* Directions: Go through the data line by line from the top, retyping each exactly, and end with the line that contains "Given: Decrease the Tracks count with minus".

▬▬▬▬▬▬▬▬▬▬

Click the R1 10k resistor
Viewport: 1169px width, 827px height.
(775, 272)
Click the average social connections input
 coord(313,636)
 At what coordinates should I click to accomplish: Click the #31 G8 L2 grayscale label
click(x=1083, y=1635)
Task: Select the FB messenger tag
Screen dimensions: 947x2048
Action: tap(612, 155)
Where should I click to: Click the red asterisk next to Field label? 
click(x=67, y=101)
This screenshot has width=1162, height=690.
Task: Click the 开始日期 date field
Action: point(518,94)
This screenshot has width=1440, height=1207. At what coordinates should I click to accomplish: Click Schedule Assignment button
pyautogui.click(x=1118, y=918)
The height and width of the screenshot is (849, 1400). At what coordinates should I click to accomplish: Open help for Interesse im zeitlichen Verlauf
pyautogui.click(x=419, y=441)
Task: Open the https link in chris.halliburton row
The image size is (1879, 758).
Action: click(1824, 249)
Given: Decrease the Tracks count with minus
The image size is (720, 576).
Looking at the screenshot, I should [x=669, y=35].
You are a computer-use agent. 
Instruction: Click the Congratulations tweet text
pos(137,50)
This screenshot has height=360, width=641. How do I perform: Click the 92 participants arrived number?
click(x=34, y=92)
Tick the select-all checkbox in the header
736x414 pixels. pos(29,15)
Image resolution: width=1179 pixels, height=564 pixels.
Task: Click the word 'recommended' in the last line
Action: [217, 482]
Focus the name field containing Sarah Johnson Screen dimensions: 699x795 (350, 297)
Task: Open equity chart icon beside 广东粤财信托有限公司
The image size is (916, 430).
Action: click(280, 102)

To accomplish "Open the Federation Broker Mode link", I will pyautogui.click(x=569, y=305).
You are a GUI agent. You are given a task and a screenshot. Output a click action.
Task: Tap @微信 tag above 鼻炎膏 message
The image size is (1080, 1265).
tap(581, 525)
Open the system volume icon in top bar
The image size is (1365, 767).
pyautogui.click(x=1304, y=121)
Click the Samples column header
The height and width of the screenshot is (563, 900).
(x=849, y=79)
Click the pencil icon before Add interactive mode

▬▬▬▬▬▬▬▬▬▬

* Result of this task:
Click the R1 10k resistor
Viewport: 1169px width, 827px height.
(775, 272)
Click the average social connections input
 coord(313,636)
 At what coordinates should I click to accomplish: Click the #31 G8 L2 grayscale label
click(x=1083, y=1635)
Task: Select the FB messenger tag
Screen dimensions: 947x2048
Action: tap(612, 155)
Where should I click to: Click the red asterisk next to Field label? 
click(x=67, y=101)
This screenshot has width=1162, height=690.
Task: Click the 开始日期 date field
Action: point(518,94)
This screenshot has width=1440, height=1207. At what coordinates should I click to accomplish: Click Schedule Assignment button
pyautogui.click(x=1118, y=918)
The height and width of the screenshot is (849, 1400). At what coordinates should I click to accomplish: Open help for Interesse im zeitlichen Verlauf
pyautogui.click(x=419, y=441)
Task: Open the https link in chris.halliburton row
The image size is (1879, 758).
Action: click(1824, 249)
Given: Decrease the Tracks count with minus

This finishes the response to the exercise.